While mozilla does correctly convert hostnames (but not the rest of the url) to lowercase before resolving them and before displaying them in the URL bar (even after someone types a url containing caps into the URL bar), it displays the characters 'I' and 'l' in exactly the same way. This is bad, because it allows for spoofing. Consider: http://www.geocities.com/~mIRC/ (legitamate) http://www.geocities.com/~mlRC/ (bogus) Usage as an exploit: grab that geocties address, make it look like the real mIRC site, but the ftp download locations so that the download includes a trojan. Then spam IRC users with the URL of another webpage containing mostly porn, but also containing the message: mIRC [current version] has a huge security hole that can be exploited remotely! Go get <a href="http://www.geocities.com/~mlRC/">mIRC [current version + 0.01]</a> now before someone hAx0rs your box! The correct solution to this problem is not lower-casing the entire URL, because some websites are case sensitive.

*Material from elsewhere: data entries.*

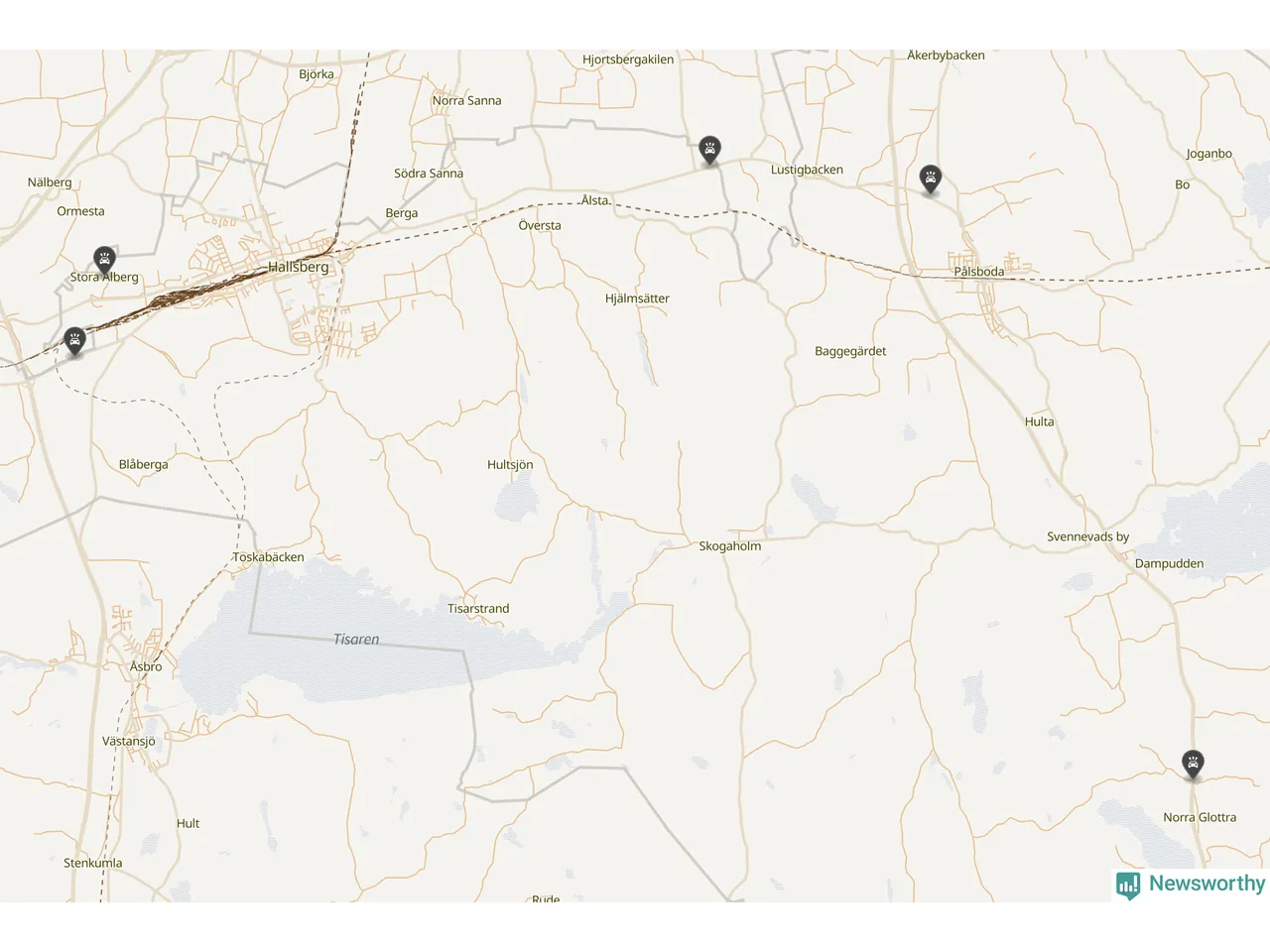Open the car marker west of Lustigbacken
The image size is (1270, 952).
(x=709, y=150)
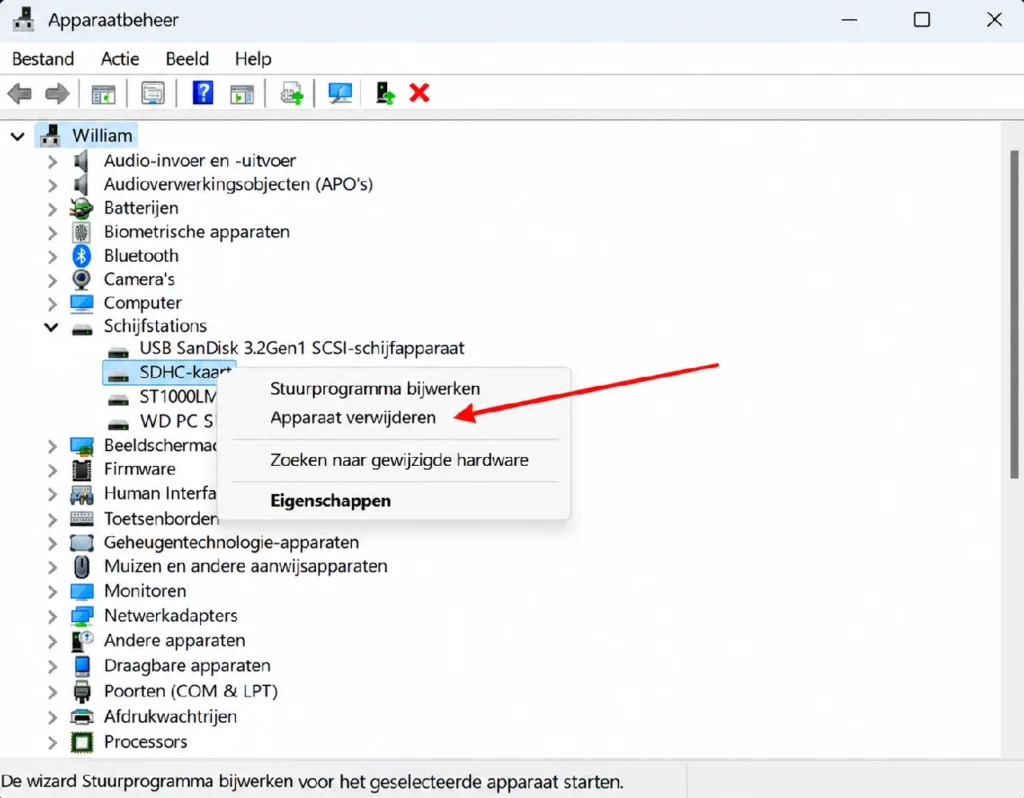Open Eigenschappen from the context menu
Viewport: 1024px width, 798px height.
click(330, 501)
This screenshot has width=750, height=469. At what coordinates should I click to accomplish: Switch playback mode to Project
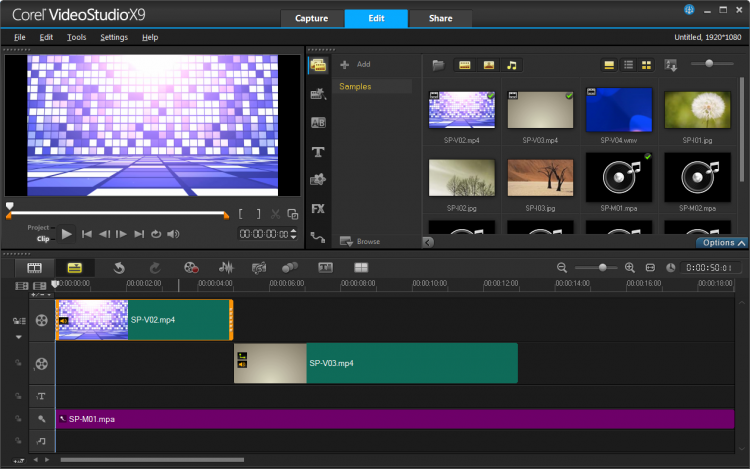click(x=38, y=227)
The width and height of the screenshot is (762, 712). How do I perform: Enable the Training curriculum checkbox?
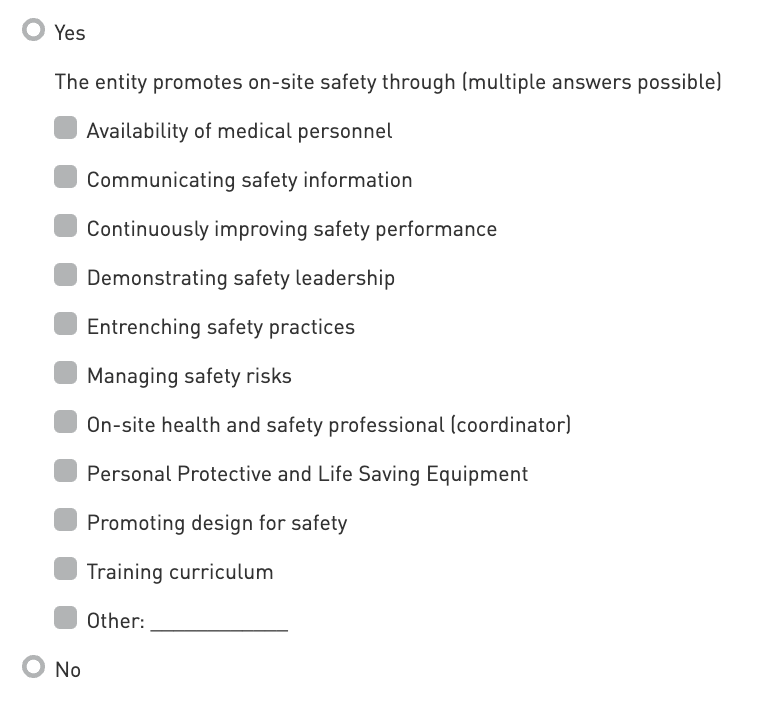pos(66,569)
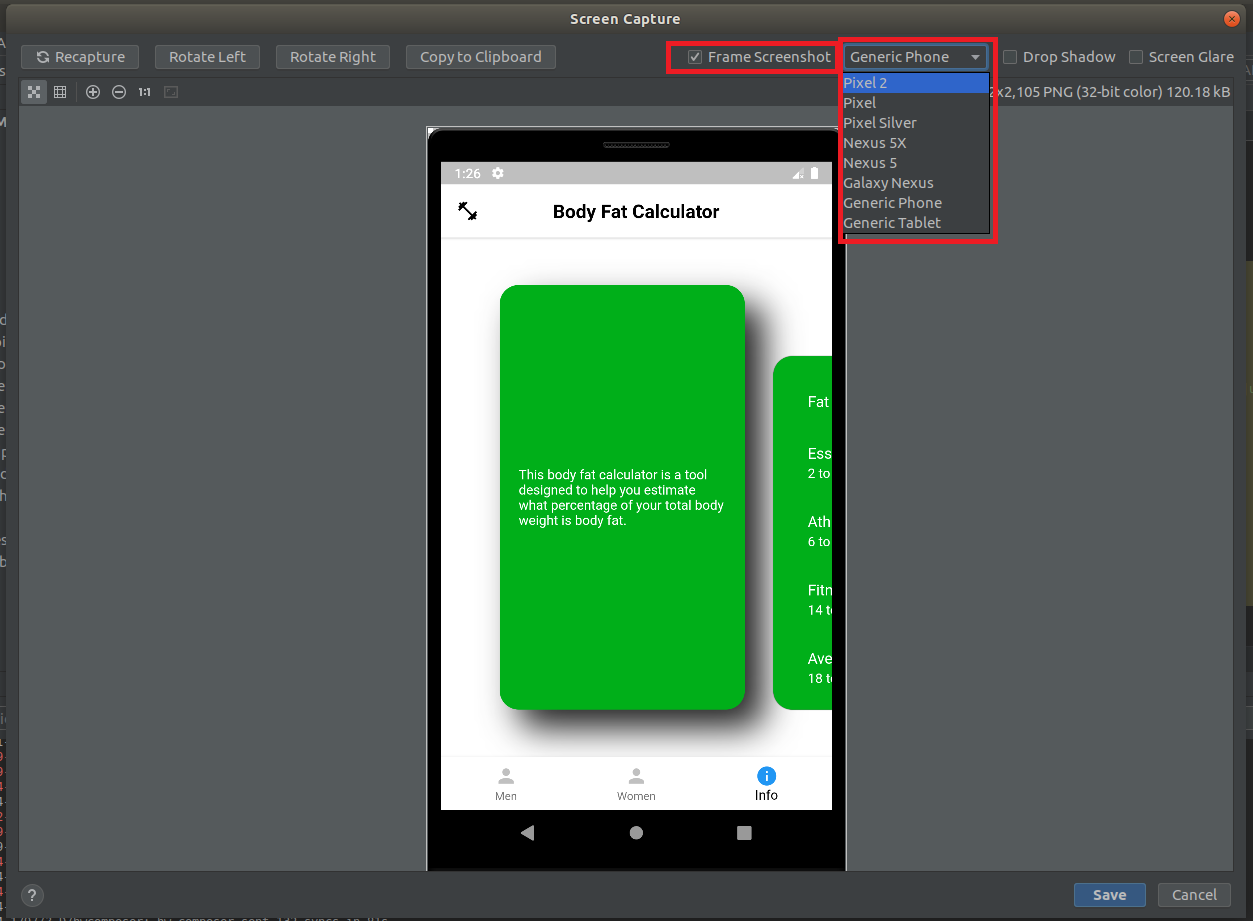Zoom out of the screenshot preview
Screen dimensions: 1253x921
click(x=119, y=92)
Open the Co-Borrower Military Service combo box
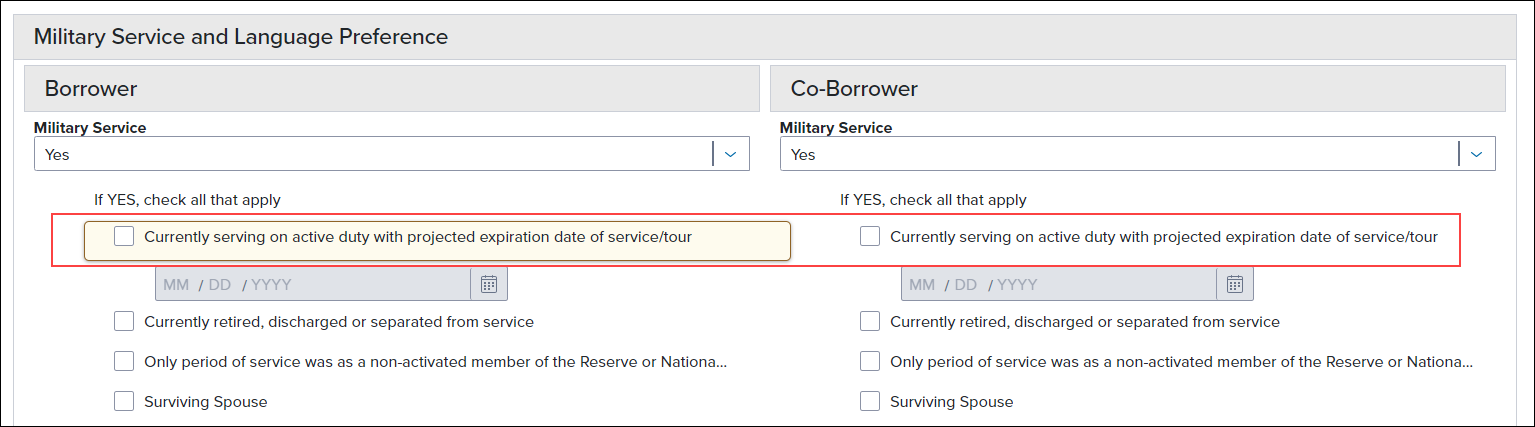Viewport: 1535px width, 427px height. (1138, 154)
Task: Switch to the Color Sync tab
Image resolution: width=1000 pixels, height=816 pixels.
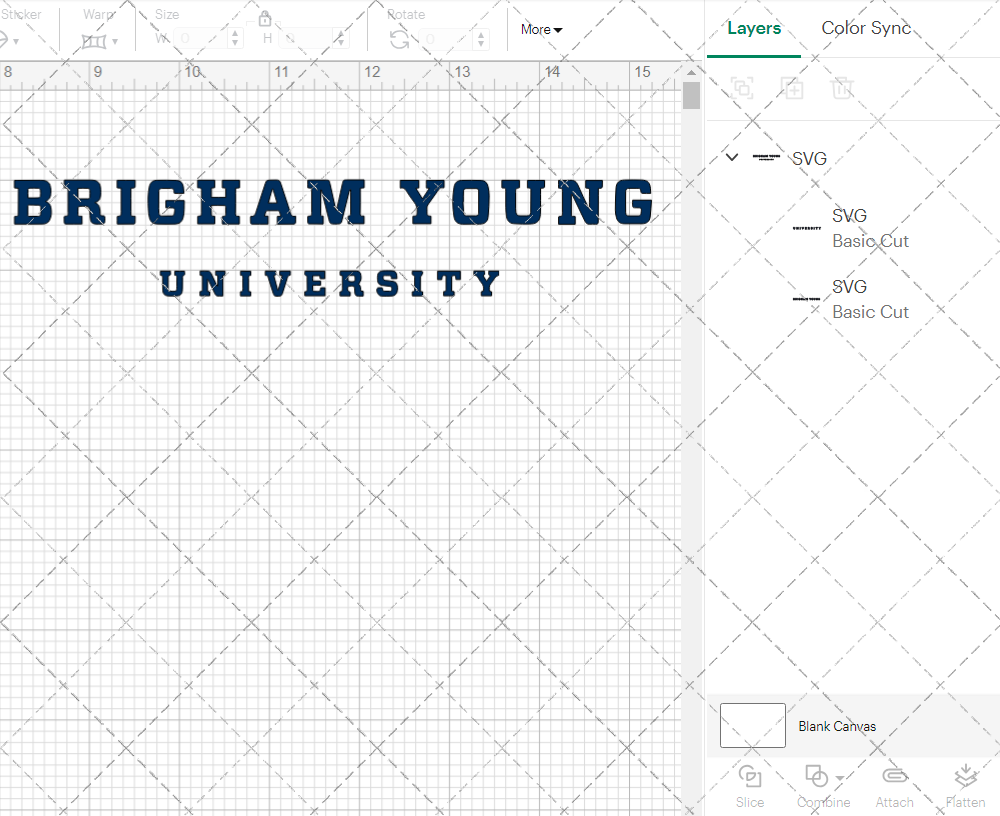Action: pos(866,28)
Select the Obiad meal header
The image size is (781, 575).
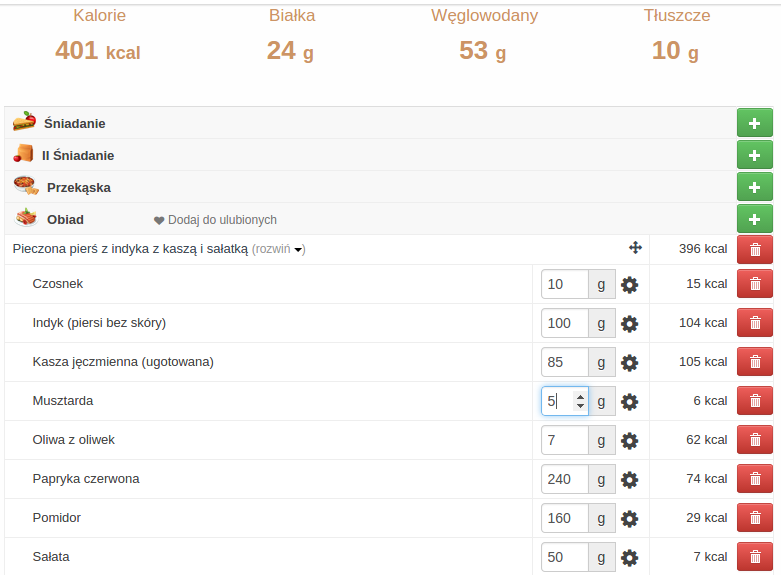65,219
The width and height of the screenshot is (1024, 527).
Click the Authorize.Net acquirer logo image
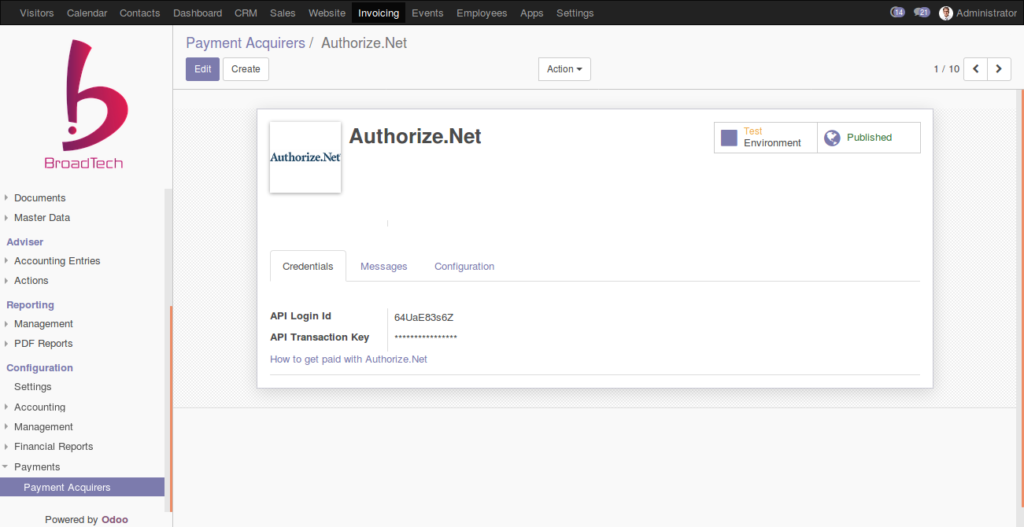point(305,157)
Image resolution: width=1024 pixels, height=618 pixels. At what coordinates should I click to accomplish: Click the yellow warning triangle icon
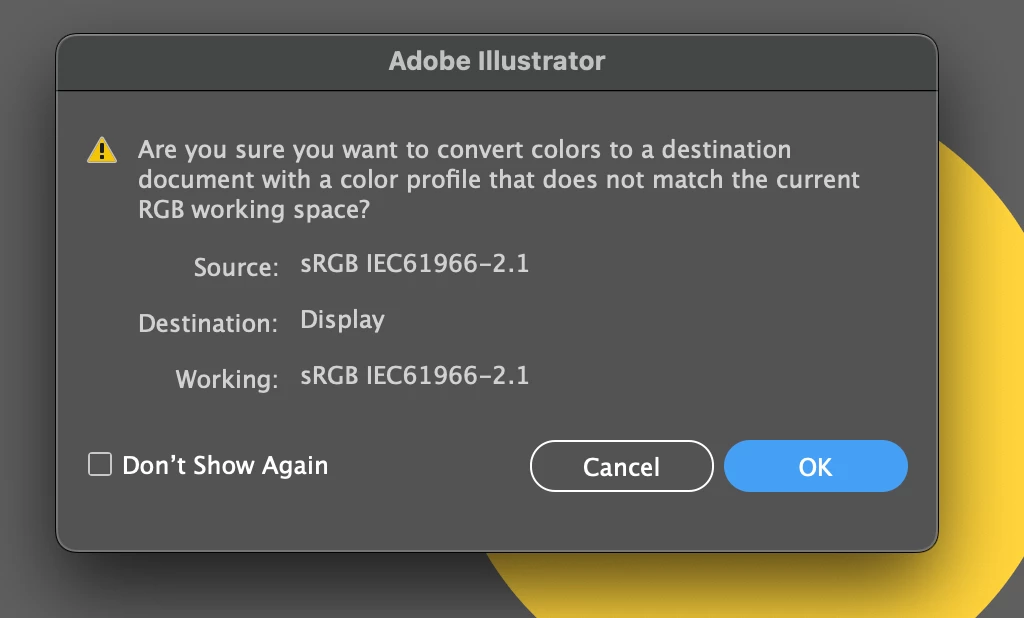pyautogui.click(x=102, y=151)
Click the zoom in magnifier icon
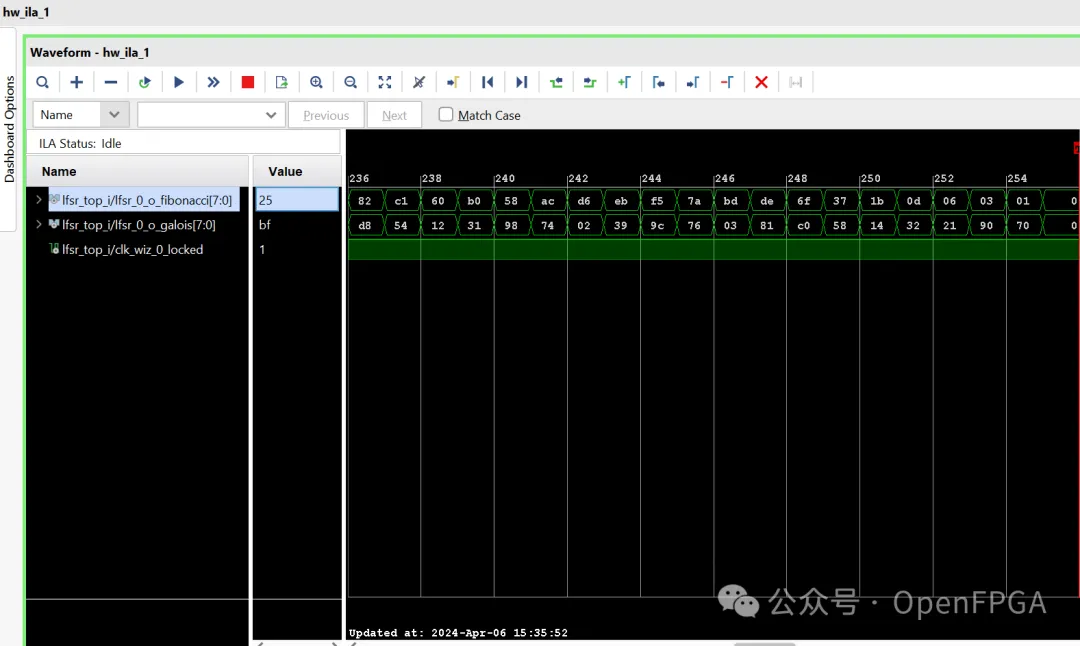This screenshot has width=1080, height=646. point(316,82)
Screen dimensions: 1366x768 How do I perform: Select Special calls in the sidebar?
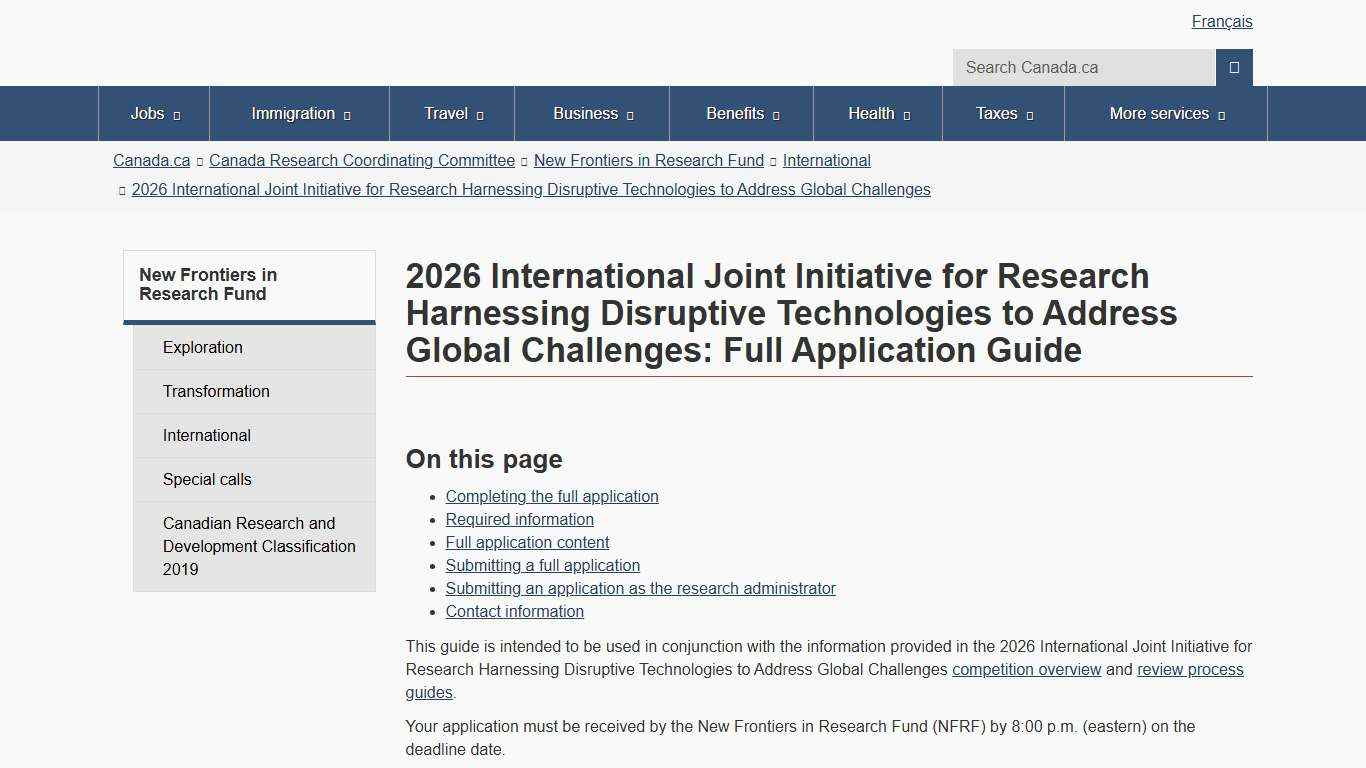207,479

For example: http://www.angelfire.com/ne/LYLee/ (my friend's site) http://www.angelfire.com/ne/lylee/ (a second site he registered later) Microsoft Internet Explorer gives a partial solution to the 'I' != 'l' problem: displaying an extra pixel of space after an 'I'. I don't consider Microsoft's solution to be complete because: - It's not completely obvious (my guess is that 30% of people would notice unless looking for the difference) - The extra pixel much more obvious for http://www.moziIIa.org/ (bad example, because it's in a hostname, but paste URL into location bar to see effect) than it is for http://www.geocities.com/~mlRC/ . I suggest that mozilla display 'I' as it does in other fonts, with horizontal bars at the top and bottom, so that it looks different from 'l'.

Forwarding to UI.

This is an unfortunate side-effect of selecting a sans serif font for the default. IE's "solution" is more likely a product of slight differences in the way kerning, etc. is handled. Netscape appears to use a more uniform 1-pixel- space for each character. Either way, the single pixel difference between IE and Netscape isn't going to protect more than a few people from the spoof described here. If whomever is handling text rendering wants to tweak the kerning code, feel free; otherwise, I'd rank this pretty low both as a priority and as a security risk. (The only real solution to the spoofing would be to switch to a font in which the 'I' and 'l' glyphs are not so similar; changing the kerning will just make it look a little nicer.)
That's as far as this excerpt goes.